September-December 2011: Try our hardest to conceive naturally. NEGATIVES.
The end of December go to the IVF information session. Realize I have to go on Birth control immediately due to the timing of the cycle. Cry eyes out immediately, this shit is really happening, I can not believe this.
January 2012: stay in for New Years and reflect on this shitty year.
February 2012: Get a phone call from pharmacy handling our IVF meds… turns out the drugs are not covered, “How would you like to pay for the balance of $4900?” Hmmm… well let me think about this for 5 minutes and get back to you.
February 14, 2012: My hubs and I went to the fertility clinic… What did you do? We signed the contract for the IVF cycle. We chose the package with unlimited transfers until a live birth with all embryos created during that cycle. Why? Because we have bad luck. The Doctor informs me that I have a pretty low level of AMH (1.1), so she is giving me more drugs than she would give someone my age. I don’t remember her telling me anything about AMH before, however in most of my appointments I was flipping out internally.

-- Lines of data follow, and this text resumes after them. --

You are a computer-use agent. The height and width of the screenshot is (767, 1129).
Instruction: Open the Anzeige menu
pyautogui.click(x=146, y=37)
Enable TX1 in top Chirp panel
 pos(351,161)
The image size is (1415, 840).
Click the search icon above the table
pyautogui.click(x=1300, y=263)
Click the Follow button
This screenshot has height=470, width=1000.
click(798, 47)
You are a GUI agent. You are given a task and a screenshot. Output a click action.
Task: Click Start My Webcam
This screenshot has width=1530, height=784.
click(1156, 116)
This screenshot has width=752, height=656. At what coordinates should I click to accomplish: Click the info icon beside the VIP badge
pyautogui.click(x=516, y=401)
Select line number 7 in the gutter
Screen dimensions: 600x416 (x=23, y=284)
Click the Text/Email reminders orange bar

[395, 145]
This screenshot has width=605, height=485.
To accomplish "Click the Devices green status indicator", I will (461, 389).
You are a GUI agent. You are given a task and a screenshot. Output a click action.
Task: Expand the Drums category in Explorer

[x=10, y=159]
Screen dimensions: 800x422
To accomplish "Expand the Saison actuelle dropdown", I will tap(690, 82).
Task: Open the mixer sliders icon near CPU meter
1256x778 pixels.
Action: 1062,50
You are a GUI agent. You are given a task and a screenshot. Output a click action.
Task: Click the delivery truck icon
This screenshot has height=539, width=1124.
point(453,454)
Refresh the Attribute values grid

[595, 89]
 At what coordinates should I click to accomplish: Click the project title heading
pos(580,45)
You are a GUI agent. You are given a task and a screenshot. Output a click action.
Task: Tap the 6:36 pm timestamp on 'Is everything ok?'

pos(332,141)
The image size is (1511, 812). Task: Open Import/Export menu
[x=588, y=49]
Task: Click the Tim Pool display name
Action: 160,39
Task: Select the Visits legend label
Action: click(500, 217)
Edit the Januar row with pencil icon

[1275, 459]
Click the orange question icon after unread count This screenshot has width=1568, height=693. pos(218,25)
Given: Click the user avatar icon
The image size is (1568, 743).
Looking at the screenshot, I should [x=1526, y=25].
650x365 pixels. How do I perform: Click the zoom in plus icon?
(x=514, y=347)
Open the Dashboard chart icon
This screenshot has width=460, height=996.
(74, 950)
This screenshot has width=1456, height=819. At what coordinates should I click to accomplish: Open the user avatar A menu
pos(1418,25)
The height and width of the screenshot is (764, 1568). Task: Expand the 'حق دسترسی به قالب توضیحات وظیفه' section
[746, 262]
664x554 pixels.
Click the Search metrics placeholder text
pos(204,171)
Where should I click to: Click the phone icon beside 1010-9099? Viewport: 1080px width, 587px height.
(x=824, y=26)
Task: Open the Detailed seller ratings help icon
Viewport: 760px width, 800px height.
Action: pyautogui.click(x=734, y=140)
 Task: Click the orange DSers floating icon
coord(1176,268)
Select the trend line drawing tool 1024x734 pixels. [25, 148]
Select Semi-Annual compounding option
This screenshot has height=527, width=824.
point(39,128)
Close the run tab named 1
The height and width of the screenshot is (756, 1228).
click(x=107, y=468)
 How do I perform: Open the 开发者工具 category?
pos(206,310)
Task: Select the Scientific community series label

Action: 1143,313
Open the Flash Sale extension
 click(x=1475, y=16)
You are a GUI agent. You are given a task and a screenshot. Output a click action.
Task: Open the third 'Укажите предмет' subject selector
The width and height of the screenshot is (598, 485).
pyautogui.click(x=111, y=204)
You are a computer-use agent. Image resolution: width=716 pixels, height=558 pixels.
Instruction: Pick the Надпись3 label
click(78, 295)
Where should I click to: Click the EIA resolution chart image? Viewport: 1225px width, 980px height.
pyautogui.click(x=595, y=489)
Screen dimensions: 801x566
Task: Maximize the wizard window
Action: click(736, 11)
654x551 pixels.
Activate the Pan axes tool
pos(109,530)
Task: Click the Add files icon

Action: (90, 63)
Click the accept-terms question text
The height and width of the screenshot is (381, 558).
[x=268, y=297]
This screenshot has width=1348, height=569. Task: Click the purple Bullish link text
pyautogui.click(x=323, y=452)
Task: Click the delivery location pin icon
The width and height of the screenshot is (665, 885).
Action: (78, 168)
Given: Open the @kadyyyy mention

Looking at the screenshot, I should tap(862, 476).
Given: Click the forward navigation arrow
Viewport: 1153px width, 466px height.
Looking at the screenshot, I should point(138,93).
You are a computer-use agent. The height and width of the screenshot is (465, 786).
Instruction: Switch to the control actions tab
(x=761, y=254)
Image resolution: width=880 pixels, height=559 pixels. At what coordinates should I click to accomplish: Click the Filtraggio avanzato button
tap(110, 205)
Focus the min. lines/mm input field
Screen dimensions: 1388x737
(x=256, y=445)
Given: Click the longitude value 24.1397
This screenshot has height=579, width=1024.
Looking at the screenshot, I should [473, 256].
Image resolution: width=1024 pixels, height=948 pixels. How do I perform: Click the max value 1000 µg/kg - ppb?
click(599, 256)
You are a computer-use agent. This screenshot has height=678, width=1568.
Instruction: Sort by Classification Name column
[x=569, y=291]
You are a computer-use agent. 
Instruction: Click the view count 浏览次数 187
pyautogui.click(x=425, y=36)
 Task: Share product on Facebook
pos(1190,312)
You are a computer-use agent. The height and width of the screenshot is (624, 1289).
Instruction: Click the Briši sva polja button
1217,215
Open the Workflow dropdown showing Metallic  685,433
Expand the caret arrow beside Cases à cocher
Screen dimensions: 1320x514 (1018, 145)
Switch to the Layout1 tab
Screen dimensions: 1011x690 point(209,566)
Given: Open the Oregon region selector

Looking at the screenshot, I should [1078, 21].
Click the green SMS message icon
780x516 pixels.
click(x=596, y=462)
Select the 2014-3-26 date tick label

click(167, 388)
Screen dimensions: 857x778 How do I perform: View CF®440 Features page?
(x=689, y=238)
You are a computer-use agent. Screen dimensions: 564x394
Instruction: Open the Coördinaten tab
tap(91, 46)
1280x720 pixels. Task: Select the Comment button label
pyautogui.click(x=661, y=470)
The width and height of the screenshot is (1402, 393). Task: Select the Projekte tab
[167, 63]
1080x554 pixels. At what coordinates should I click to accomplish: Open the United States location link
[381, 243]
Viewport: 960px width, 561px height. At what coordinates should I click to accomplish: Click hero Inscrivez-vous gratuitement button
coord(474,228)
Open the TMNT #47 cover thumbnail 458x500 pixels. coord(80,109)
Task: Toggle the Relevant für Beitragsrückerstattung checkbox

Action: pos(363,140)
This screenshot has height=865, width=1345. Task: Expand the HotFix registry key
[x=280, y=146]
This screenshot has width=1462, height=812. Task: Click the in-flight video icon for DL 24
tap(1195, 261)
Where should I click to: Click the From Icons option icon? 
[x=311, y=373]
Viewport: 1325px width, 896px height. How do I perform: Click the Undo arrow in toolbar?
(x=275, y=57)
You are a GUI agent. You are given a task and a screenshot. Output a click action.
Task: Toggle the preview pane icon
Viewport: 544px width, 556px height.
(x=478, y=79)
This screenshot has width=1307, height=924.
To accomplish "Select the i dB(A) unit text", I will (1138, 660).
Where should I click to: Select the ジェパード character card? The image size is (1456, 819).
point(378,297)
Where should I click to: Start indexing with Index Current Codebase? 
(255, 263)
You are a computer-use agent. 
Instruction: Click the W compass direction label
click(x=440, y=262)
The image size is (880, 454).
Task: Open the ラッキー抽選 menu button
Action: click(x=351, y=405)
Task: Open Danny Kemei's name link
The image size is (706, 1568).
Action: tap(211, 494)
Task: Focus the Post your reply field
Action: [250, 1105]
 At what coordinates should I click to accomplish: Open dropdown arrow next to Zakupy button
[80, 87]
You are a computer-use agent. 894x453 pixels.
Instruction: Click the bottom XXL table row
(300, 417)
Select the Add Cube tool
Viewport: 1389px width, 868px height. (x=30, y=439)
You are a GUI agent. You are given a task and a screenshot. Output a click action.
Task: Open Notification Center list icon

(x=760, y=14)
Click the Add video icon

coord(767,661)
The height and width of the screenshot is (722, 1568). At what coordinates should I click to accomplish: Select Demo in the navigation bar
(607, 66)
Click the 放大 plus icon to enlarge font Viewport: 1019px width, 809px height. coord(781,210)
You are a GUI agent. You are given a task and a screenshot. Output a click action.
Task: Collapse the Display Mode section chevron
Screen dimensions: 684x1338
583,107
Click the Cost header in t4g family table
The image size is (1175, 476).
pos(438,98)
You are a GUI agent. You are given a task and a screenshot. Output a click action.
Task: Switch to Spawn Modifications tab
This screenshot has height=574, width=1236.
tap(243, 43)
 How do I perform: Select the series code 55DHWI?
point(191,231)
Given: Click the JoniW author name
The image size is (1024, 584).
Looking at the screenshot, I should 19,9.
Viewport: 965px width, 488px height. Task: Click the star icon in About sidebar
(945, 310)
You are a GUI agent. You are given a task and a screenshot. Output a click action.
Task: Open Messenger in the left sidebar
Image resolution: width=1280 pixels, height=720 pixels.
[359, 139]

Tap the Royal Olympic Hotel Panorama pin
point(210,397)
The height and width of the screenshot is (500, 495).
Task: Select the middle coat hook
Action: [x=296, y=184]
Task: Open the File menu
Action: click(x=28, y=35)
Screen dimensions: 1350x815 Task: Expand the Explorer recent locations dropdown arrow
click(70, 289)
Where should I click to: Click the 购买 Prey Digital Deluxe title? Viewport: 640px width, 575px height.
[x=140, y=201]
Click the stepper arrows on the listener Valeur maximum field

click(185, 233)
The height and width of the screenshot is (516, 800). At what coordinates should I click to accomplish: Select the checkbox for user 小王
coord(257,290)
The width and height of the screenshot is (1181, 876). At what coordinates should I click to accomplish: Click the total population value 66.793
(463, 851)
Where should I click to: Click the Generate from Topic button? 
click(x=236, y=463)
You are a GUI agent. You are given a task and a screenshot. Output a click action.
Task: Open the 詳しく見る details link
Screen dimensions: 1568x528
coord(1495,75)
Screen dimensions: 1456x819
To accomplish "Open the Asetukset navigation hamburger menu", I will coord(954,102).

I took 300 of Follistim every day, other things I can’t even remember right now. She told me it’s not the highest but it’s not the lowest. A few weeks later I stopped taking BC and started stimming. Every appointment… “This isn’t how we would expect someone your age, with this amount of drugs to respond” I have 2 follicles on the right ovary, and 7 on the left. I stimulated for an extra week. Egg retrieval went well, and 6 eggs fertilized. All were growing nicely until day 5. The day of the transfer we were informed that 4 stopped growing… the remaining 2 were not looking good. Transfer 2 duds. None left for freezing.
2ww, worst ever! I start looking up embryo donation. I knew this cycle didn’t work.
March 17, 2012: Blood test in the morning, drive home and wait for results, get a speeding ticket. This should have been a sign. Results= negative.
WTF appointment: discuss embryo donation vs. another cycle. RE tells me if we do another IVF cycle, she will more than double my already insanely high dose of Follistim.
April 2012: decide to move forward on embryo donation
May 2012: select embryos
May 22, 2012: officially matched to donor embryos.
June 28, 2012: Sono reveals I’m clear for FET! Started birth control June 24.
July-Sept 2012: Currently in a holding pattern… we need air
July-Sept 2012: Currently in a holding pattern… we need air
Sept 2012: started a FET cycle to transfer donor embryos.
Oct 2012: Transfer one beautiful hatching embryo. Hatching embryo meets its untimely death in the ute. BFN.
Oct WTF appt: hys/lap scheduled for Oct 24. Yay! RE suspects that polyps may be back.
Nov 1 2012: Severe dermabond glue allergy from surgery... angry incisions... this goes on and on.. polyps confirmed through pathology report. That little embryo didnt stand a chance.
Nov 11, 2012: Start Lupron and prepare for FET number 2.